Keluarga Sultan Tolak Bantuan Rp 2 M dari Bali Towerindo. Ini Penyebabnya

Fatih, ayah Sultan. Korban yang terjerat kabel fiber optik
Fatih, ayah Sultan. Korban yang terjerat kabel fiber optik
Sumber :
  • Foe Peace Simbolon/ VIVA News

Jakarta, VIVA Banyuwangi – Keluarga korban terjerat kabel fiber optik milik Bali Towerindo menolak uang bantuan senila Rp 2 M. Malahan, keluarga korban merasa tersinggung dengan nilai bantuan tersebut.

Penolakan dilakukan keluarga Sultan Rif'at Alfatih karena pihak dari Bali Towerindo tidak memiliki etika dan itikat yang baik serta mengabaikan kondisi anaknya.

"Sekarang gini, anak kita masih sakit. Kondisinya seperti ini, tiba - tiba dia dateng dengan tergopoh - gopoh terus diberikan uang untuk menyelesaikan ini Rp 2 Miliar ke saya," ujar Fatih, ayah korban.

Fatih menilai, langkah yang dilakukan pihak Bali Towerindo justru membuat pihaknya merasa tersinggung karena penawaran uang bantuan tersebut tidak diawali dengan komunikasi yang baik oleh pihak Bali Towerindo.

"Tersinggunglah, anak masih kayak gini.
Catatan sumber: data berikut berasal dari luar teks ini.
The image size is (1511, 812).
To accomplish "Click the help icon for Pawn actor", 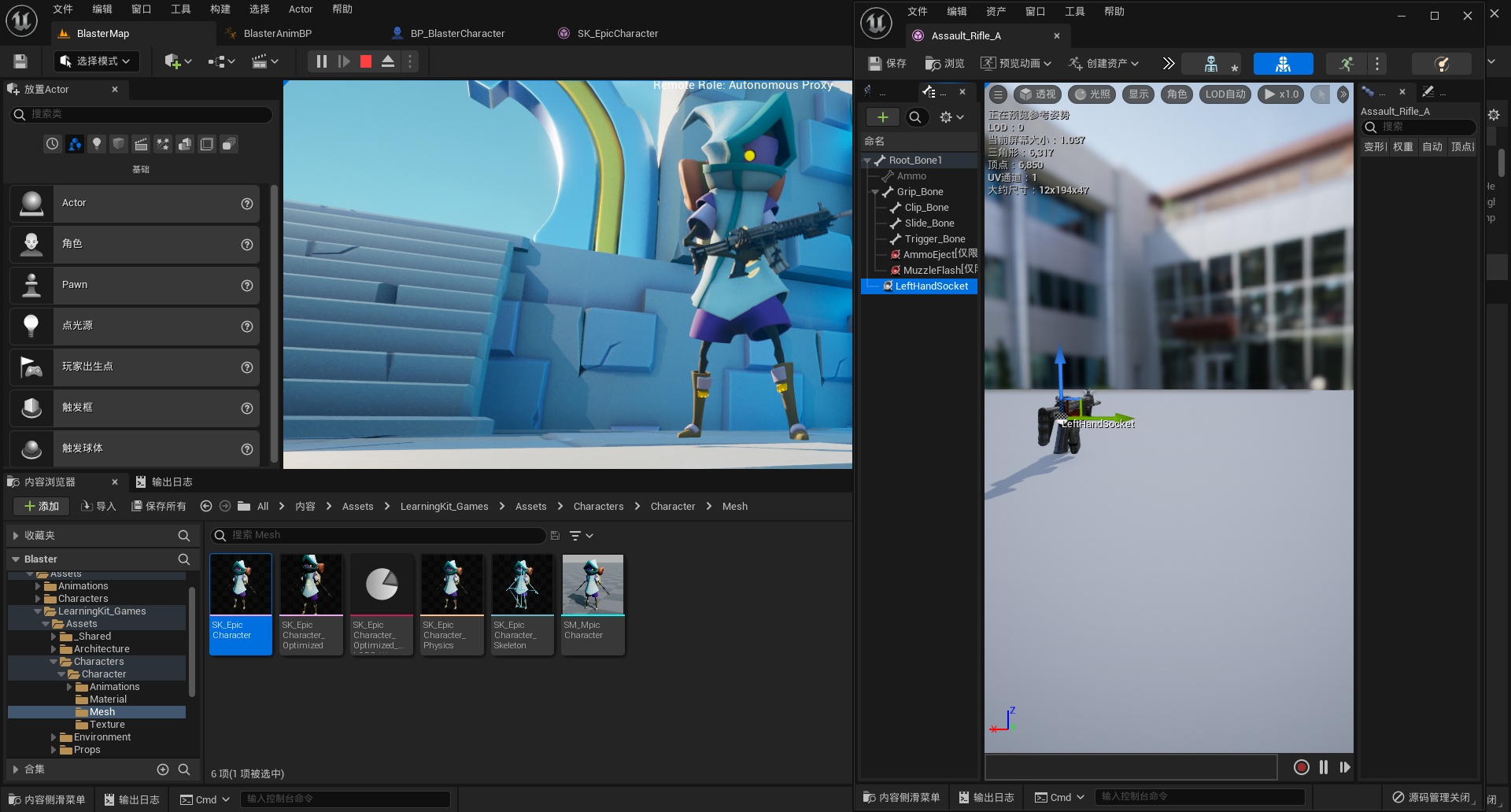I will 247,286.
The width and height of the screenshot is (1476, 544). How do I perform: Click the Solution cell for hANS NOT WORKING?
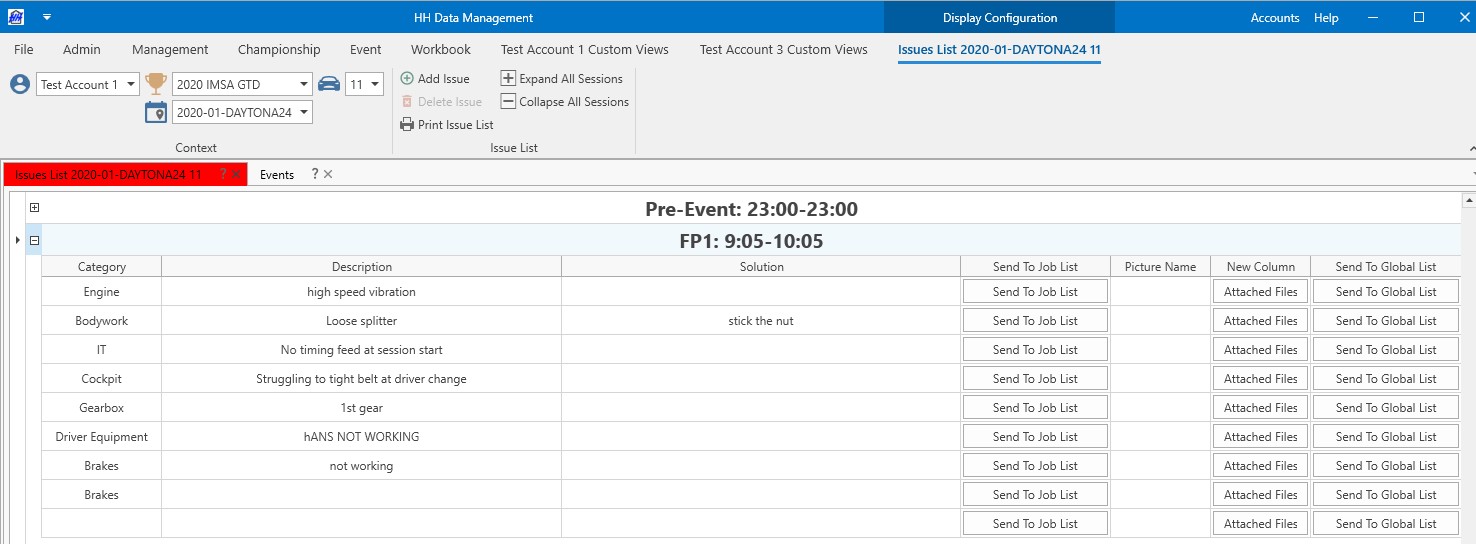[x=761, y=437]
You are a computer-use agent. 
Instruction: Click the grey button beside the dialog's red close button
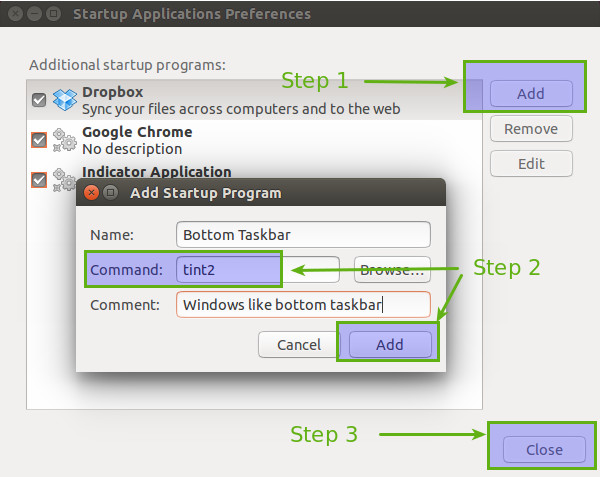111,193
Harusnya datang dulu baik - baik mereka duduk bicara data dan fakta. Anak saya seperti apa, baru selesai itu. Kondisi anak saya seperti apa dan bagaimana baru ngomong angkanya. Jadi jangan ujuk - ujuk begini. Ngawur itu," tutur Ayah Sultan tersebut.

Selain terkait etika komunikasi dalam penyelesaian masalah tersebut. Nilai bantuan yang ditawarkan pihak Bali Towerindo sangat kecil dan dianggap sebuah penghinaan.

"Kenapa itu ditolak oleh korban. Karena ini sangat menyakitkan sangat menghina rasa kemanusiaan kita semua. Saya mau bilang sama pengacara - pengacara itu ya, anda datang kesini. Saya jerat leher anda pake kabel sampai putus tenggorokan anda. Sampai gak bisa bicara, minum, gak bisa napas baru saya datang. Saya tempeleng anda dengan uang Rp 2 Miliar. Mau enggak," kata Tegar Putuhena, Kuasa Hukum Sultan.